No charges will be pursued in the February shooting of a migrant in February by a U.S. Border Patrol agent in a remote Cochise County canyon, officials say.

The fatal shooting of a migrant in a remote canyon in February does not warrant prosecution, the Cochise County Attorney’s Office said after a review of the case.

There is insufficient evidence to contradict the explanation of the events by Agent Kendrek Bybee Staheli in the shooting death of Carmelo Cruz Marcos, the office said.

Staheli’s actions appear to be justified under Arizona law, Cochise County Attorney Brian McIntyre wrote in a May 6 letter to the Cochise County Sheriff’s Department.

Earlier news reports said the incident started after agents approached a group of migrants in Skeleton Canyon, about 30 miles northeast of Douglas, on Feb. 19.

The letter cites a report, saying two agents on horseback — Staheli and another agent, referred to only as Agent Tang — were tracking the group in the dark through a remote, treacherous landscape in a “potential two on ten apprehension scenario.”

After apprehending three people in the group, Staheli fired shots when Cruz “picked up a large rock and appeared to be ready to strike him,” the letter says, adding there were no witnesses to the interaction between Staheli and Cruz, and no physical evidence at the scene to contradict the account.

The letter, however, goes on to say “two witnesses who have a familial relationship,” said they heard Staheli say something “unusual” before the shooting. Staheli’s reported emotional state after the shooting strongly contradicts this claim, the letter says.

Cruz, a 32-year-old father of three from Puebla, Mexico, was shot several times, according to the Pima County Medical Examiner’s report.

The scene of the shooting was not processed until the next day. Officials cited the lack of aircraft, personnel and the time of the shooting for the delay, the letter says.

McIntyre cited self-defense. In Arizona, the state is required to prove beyond a reasonable doubt that the shooter’s conduct was not justified.

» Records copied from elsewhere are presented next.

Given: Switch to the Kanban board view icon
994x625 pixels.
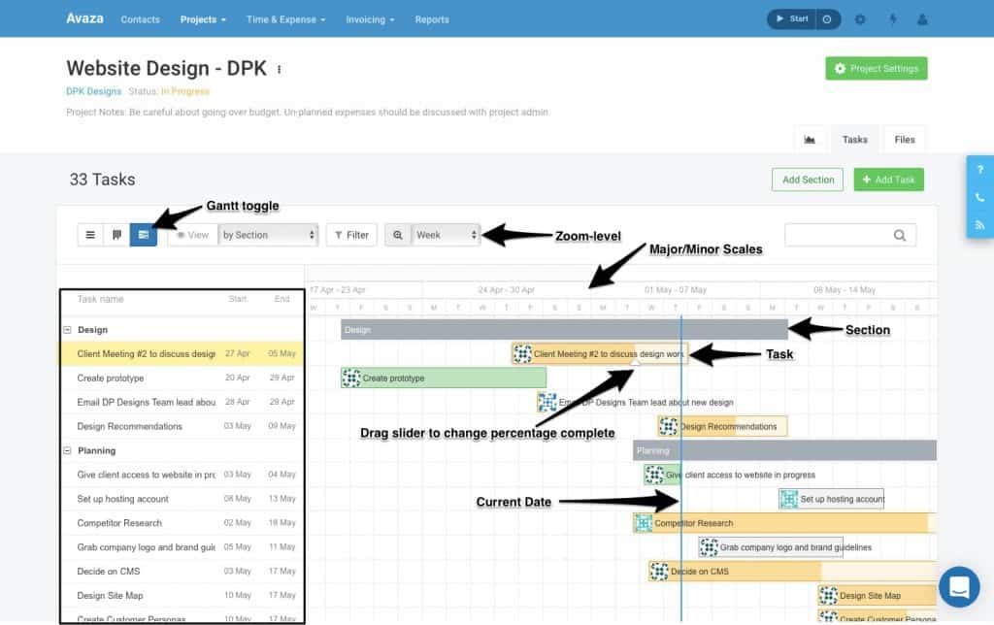Looking at the screenshot, I should click(116, 234).
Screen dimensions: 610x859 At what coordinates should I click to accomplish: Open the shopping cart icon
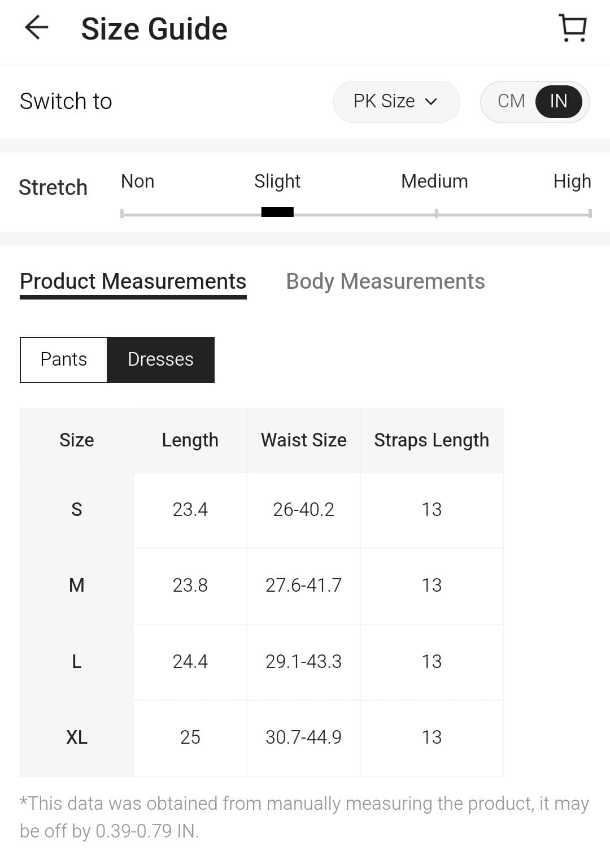[573, 28]
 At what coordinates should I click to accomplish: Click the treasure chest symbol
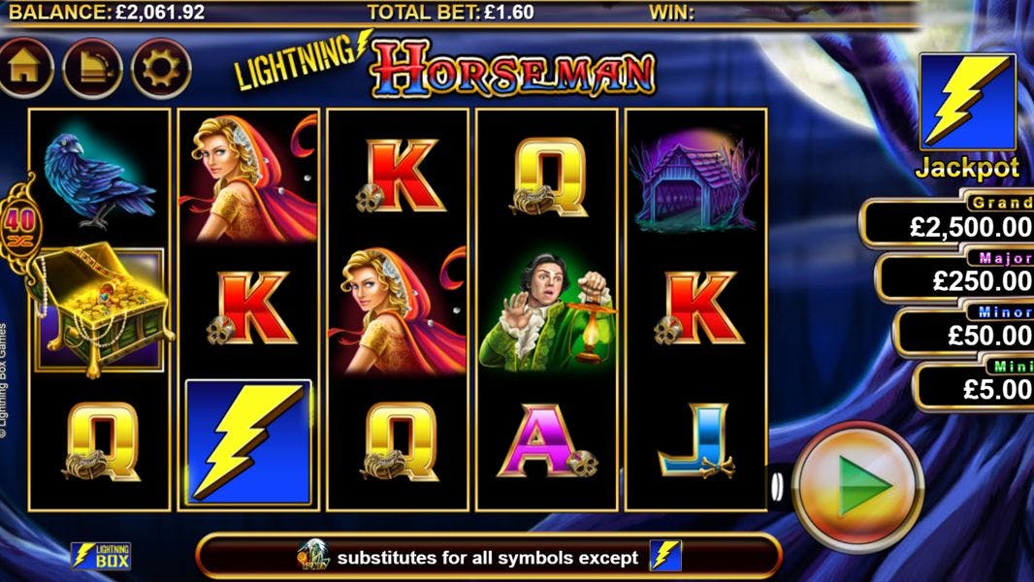101,309
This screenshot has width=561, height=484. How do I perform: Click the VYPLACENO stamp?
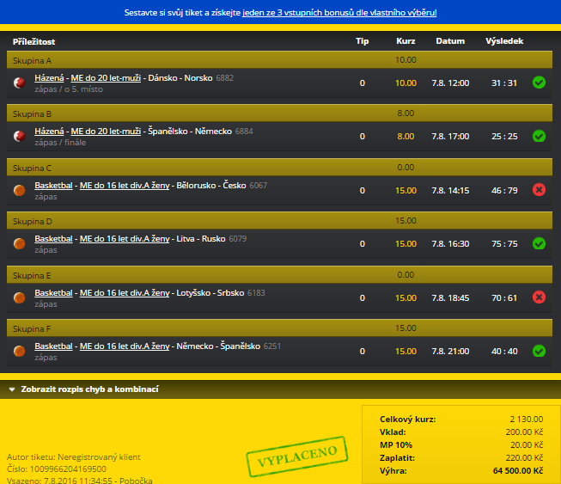tap(296, 456)
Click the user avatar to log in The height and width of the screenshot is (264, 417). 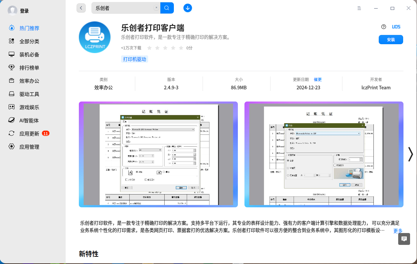click(13, 11)
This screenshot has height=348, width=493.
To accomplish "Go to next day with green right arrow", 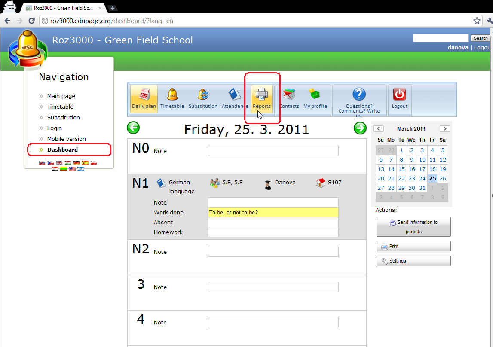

He also cited the state statute that says the use of deadly force is justified when the officer fears for his safety.

“Based upon the available evidence, the shooting was legally justified, and there would be no reasonable likelihood of conviction on any criminal charge if pursued,” McIntyre wrote.

The shooting has prompted at least one large vigil, and Cruz’s family is calling for an independent investigation of the incident by the FBI and has retained an attorney.

Border Patrol needs to answer questions about how the agent failed to de-escalate the situation, why the use of force was deadly, and why an investigation was not started until the next day, the family’s attorney said in an April 5 news release.

In the past, Border Patrol has investigated itself in use-of-force incidents, with their controversial Critical Incident Teams.

Earlier this year, the agency announced all such investigations would be overseen by the Office of Professional Responsibility. U.S. Customs and Border Protection announced last week that the teams would be disbanded by Oct. 1.

CBP’s Office of Professional Responsibility responded to 193 incidents involving in-custody and other deaths, vehicle pursuits and use of force resulting in serious injury or death last fiscal year, according to the agency’s 2021 employee accountability report.

Although there have been a few prosecutions sought, no Border Patrol agent has ever been convicted in an on-duty killing incident since the creation of the office in 2003.